== PROBLEM TO WORK ON ==
Summarize the subtitles thread below in two sentences.

== TEXT ==
>> Start

# subtitles



## Huntress (Sep 11, 2011)

Frequently, I find i need to have subtitles on tv shows/movies. 
Sound dubbing regarding speech seems to have gotten really sloppy in recent years, especially with background noises having a very quiet moment so u turn up the sound and then BAM! loud as fuck explosions or whatever, so u turn it back down and then u cant hear people talking.

Also, people whispering, shouting, talking with accents and slurring their words seems to have become much more common too.

Try watching a movie for the first time with no subtitles, and then on second viewing, having subs turned on. I guarantee there will be some dialogue that you missed/will make much more sense.

Does anyone else notice this? and no, im not going deaf


----------



## Superstarseven (Sep 11, 2011)

PaperAngel said:


> Frequently, I find i need to have subtitles on tv shows/movies.
> Sound dubbing regarding speech seems to have gotten really sloppy in recent years...
> ...talking with accents and slurring their words seems to have become much more common too.



Info on CNBLUE's debut single, In My Head


----------



## Huntress (Sep 11, 2011)

clip isnt available from my country


----------



## Jing (Sep 11, 2011)

I use subtitles with a few TV shows since some of the people talk real low and hushed at certain times. But the remote to my TV broke a long time ago and now I cant turn the subtitles off :/. But the subtitles dont really get in the way of much so I dont mind it.

With movies, I never use them. Cause when I watch a movie for like the first time, I turn the volume up a bit so I can actually hear what people say the first time around.


----------



## Butcher (Sep 11, 2011)

Only old movies have low talking audio,and loud as hell explosions and music.

Like The Matrix for example.


----------



## Stunna (Sep 11, 2011)

>> End

Data listing
>> Start

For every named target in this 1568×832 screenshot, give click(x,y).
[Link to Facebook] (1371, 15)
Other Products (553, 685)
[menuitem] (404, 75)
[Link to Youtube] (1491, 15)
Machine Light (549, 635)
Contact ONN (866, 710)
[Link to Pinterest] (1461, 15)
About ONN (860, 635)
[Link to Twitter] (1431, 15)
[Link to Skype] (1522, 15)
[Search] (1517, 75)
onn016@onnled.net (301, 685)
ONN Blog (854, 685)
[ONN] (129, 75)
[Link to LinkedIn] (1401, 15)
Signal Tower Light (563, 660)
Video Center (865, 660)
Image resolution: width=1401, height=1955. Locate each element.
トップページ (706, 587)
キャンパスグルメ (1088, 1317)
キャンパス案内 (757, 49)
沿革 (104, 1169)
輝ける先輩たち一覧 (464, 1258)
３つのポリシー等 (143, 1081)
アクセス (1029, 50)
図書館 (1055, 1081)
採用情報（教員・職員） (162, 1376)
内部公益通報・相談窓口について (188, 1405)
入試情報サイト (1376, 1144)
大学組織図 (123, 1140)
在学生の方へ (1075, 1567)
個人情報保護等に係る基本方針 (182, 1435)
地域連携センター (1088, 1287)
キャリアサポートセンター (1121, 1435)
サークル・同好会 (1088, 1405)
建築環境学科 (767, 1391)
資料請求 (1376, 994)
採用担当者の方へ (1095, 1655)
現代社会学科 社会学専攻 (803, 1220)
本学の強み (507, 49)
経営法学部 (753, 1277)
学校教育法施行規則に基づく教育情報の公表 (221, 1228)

>> End

== RESPONSE ==
One poster often needs subtitles for TV shows and movies and blames sloppy sound dubbing, in which quiet dialogue is followed by loud explosions, as well as more whispering, shouting, accents and slurred speech. Another poster uses subtitles for a few TV shows where people talk low but never for movies, turning the volume up instead, while a third says only old movies have low talking audio with loud explosions and music.